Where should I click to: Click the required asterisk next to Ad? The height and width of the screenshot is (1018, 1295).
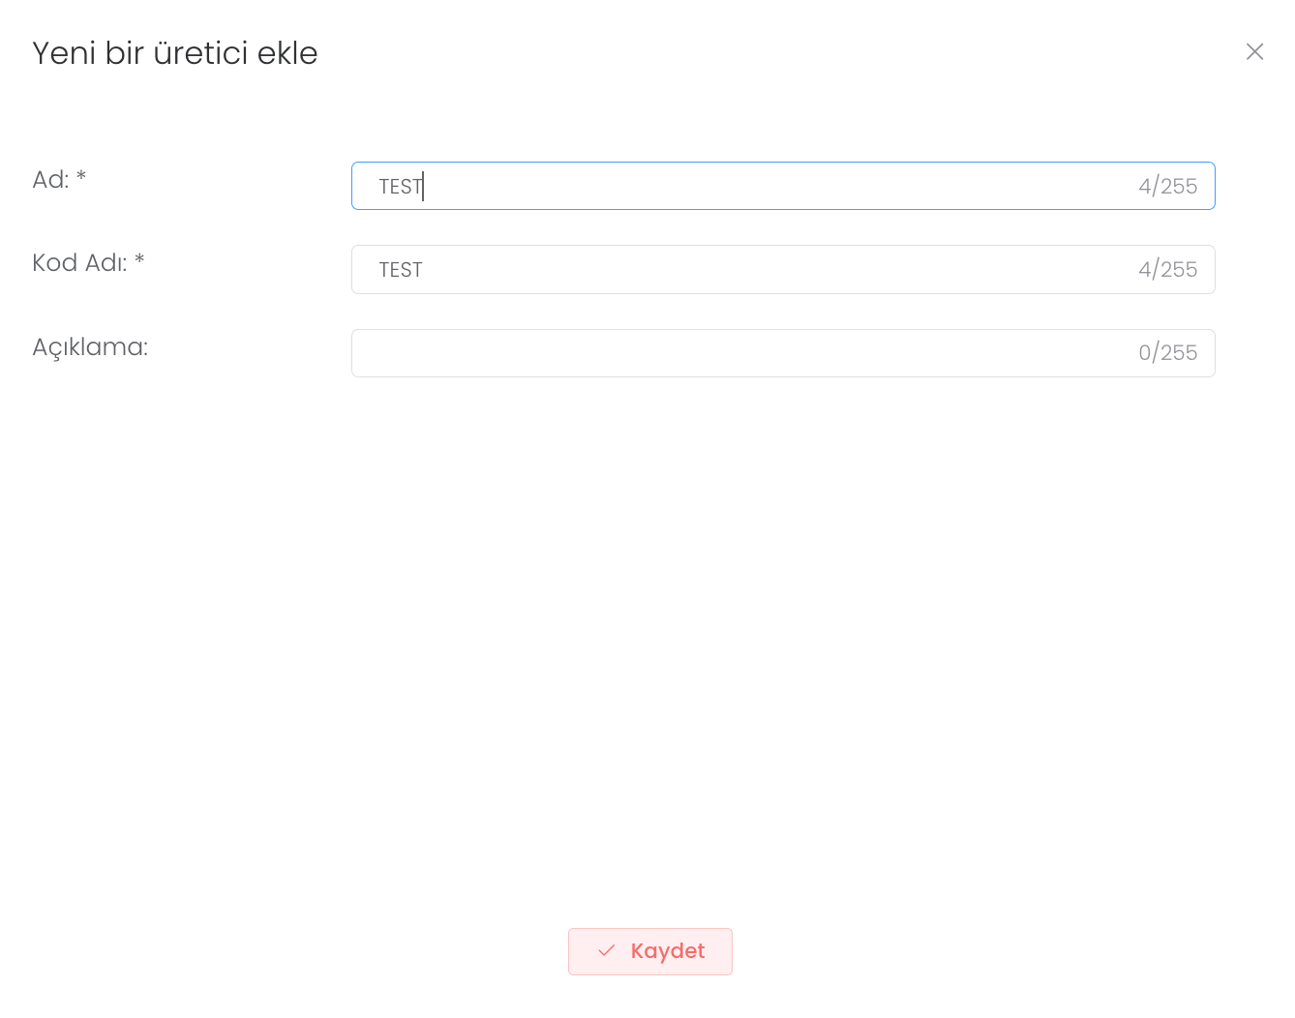pos(81,177)
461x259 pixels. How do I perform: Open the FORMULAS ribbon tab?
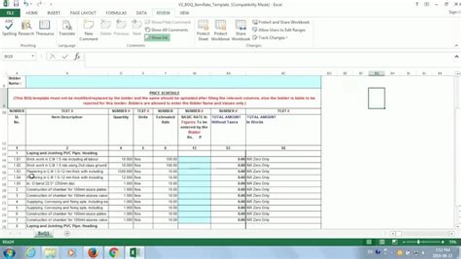[x=116, y=13]
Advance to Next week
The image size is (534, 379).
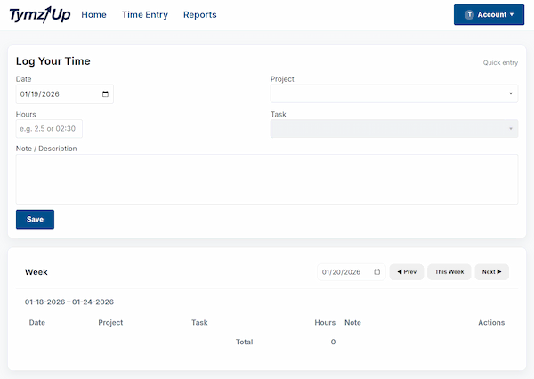pos(491,272)
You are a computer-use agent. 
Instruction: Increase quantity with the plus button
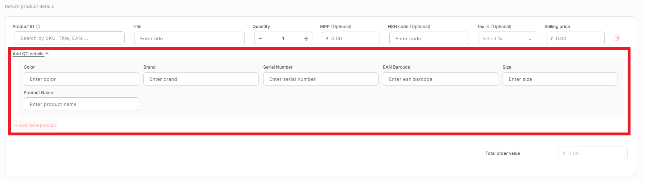coord(306,38)
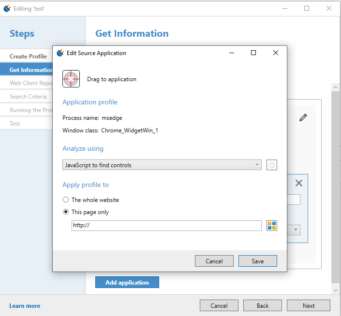Expand the dropdown behind the dialog
This screenshot has width=341, height=316.
tap(296, 230)
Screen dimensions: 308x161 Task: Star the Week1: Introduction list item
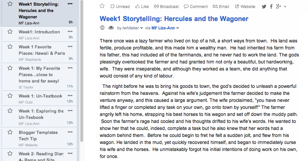point(10,32)
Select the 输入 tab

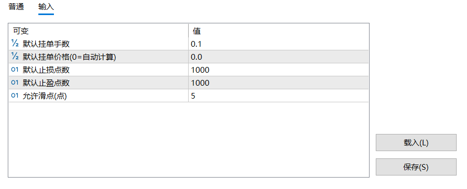46,7
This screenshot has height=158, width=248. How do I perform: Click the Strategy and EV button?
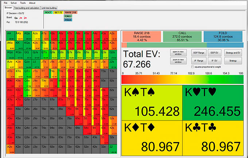(x=232, y=53)
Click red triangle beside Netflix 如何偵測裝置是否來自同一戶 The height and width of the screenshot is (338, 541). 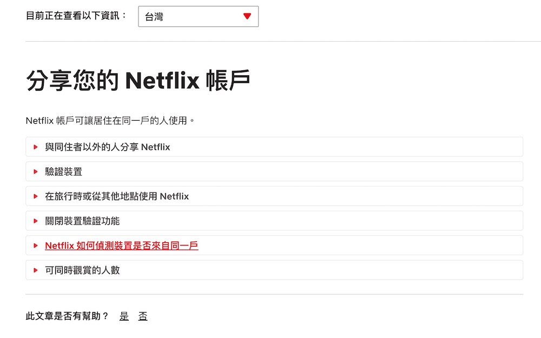[36, 246]
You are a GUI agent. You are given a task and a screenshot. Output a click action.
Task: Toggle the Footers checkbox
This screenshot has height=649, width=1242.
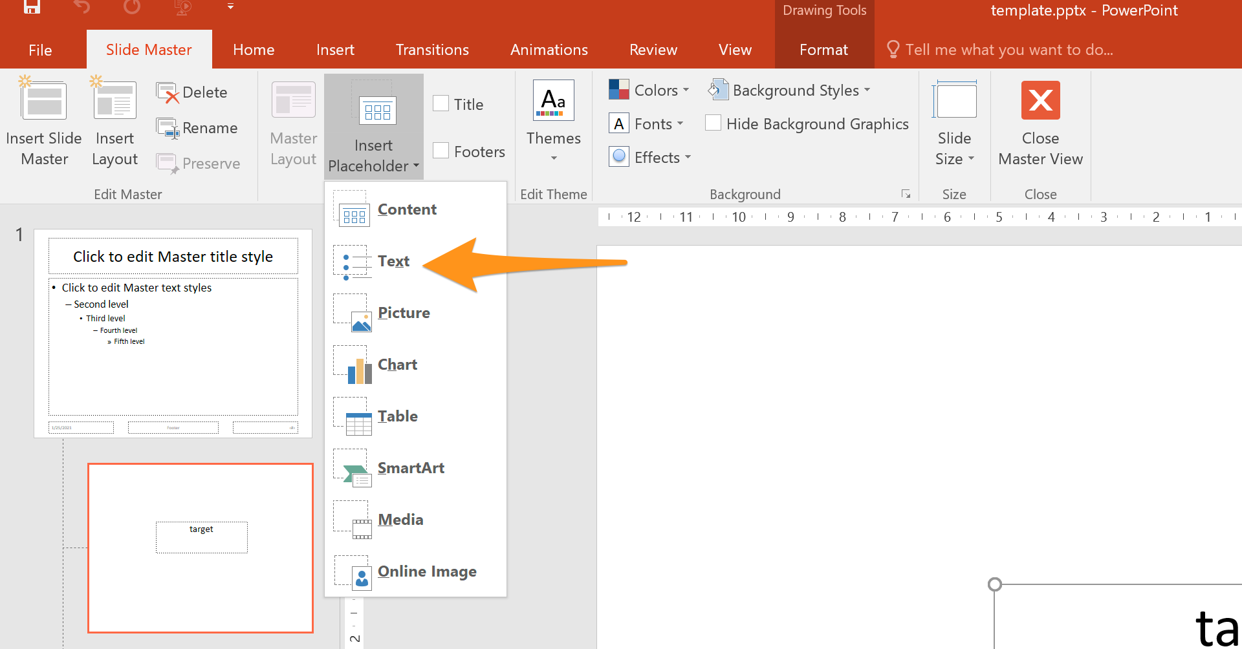[441, 151]
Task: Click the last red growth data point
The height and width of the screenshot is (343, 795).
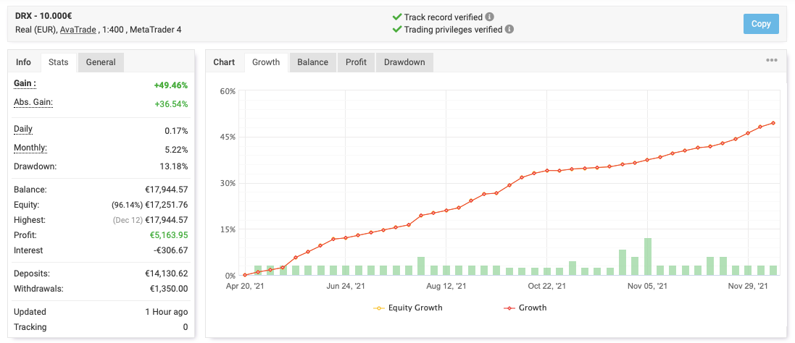Action: [773, 123]
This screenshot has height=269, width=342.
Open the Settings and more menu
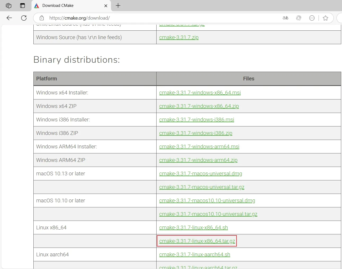312,18
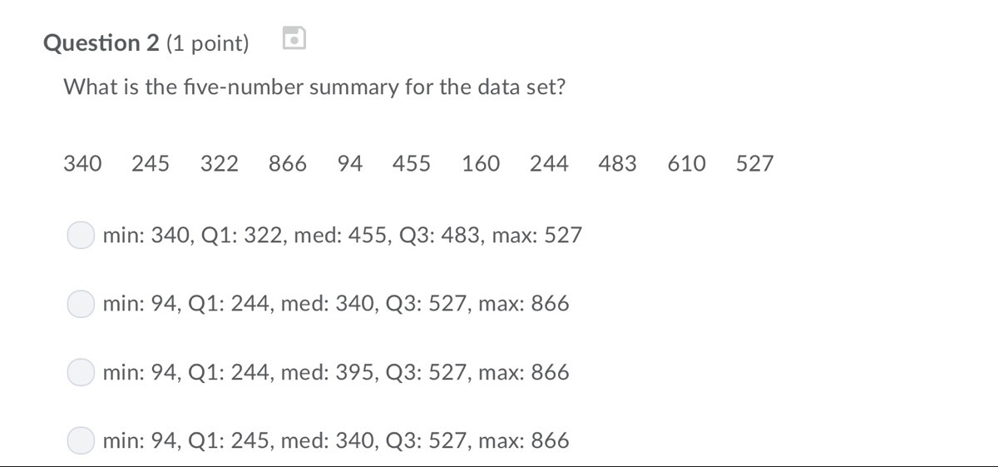Select radio button for option starting min: 340
The width and height of the screenshot is (998, 467).
click(81, 236)
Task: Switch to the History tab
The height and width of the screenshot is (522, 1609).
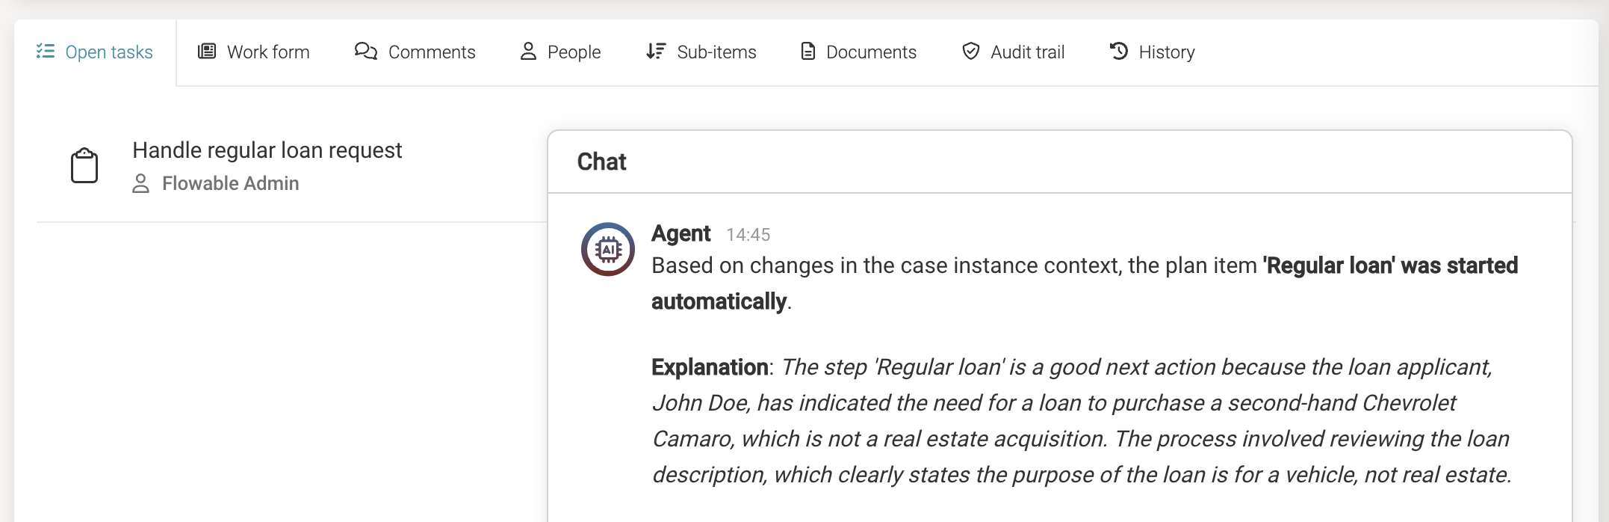Action: [1165, 51]
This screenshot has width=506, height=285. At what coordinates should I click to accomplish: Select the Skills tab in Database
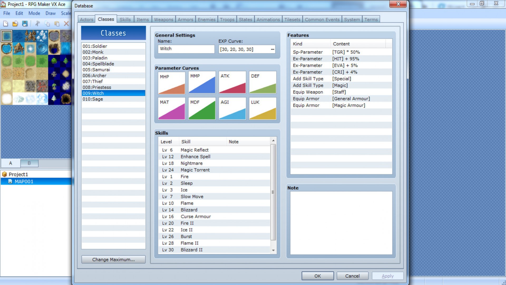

▸ **Task directions**:
Pick up at the line that holds "Task: Click the last red growth data point" and restate each line, word for word, through the last line of the entries. Include both end lines but none of the pictures.

▸ **Answer for the task**:
Task: Click the last red growth data point
The height and width of the screenshot is (343, 795).
Action: [773, 123]
This screenshot has height=269, width=342.
Open the Settings and more menu
312,18
Select radio button for option starting min: 340
The width and height of the screenshot is (998, 467).
click(81, 236)
Task: Switch to the History tab
The height and width of the screenshot is (522, 1609).
Action: [1165, 51]
This screenshot has width=506, height=285. At what coordinates should I click to accomplish: Select the Skills tab in Database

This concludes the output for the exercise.